* **YOUR GOAL**:
Return, verbatim and in full, the records that follow, but not their pictures.
+++ DATA TO USE
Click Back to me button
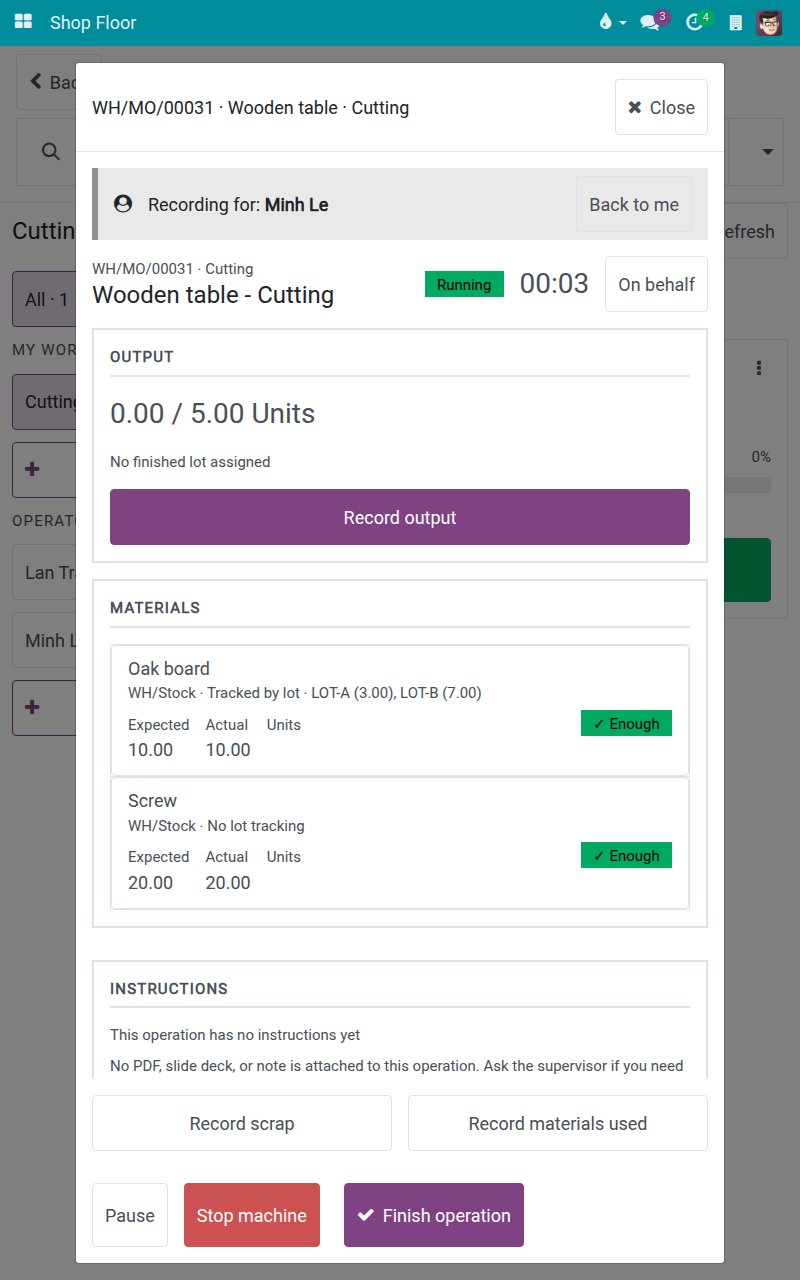This screenshot has width=800, height=1280. pyautogui.click(x=634, y=204)
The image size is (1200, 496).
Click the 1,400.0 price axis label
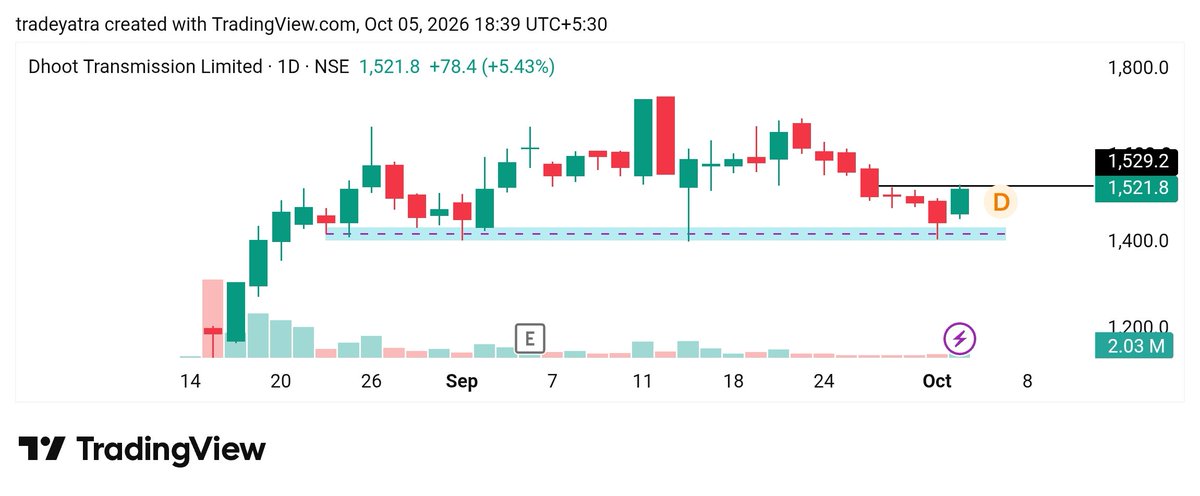1138,241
++++++
* **OUTPUT OF THE TASK**:
Click Back to me button
This screenshot has width=800, height=1280. pyautogui.click(x=634, y=204)
The image size is (1200, 496).
Click the 1,400.0 price axis label
1138,241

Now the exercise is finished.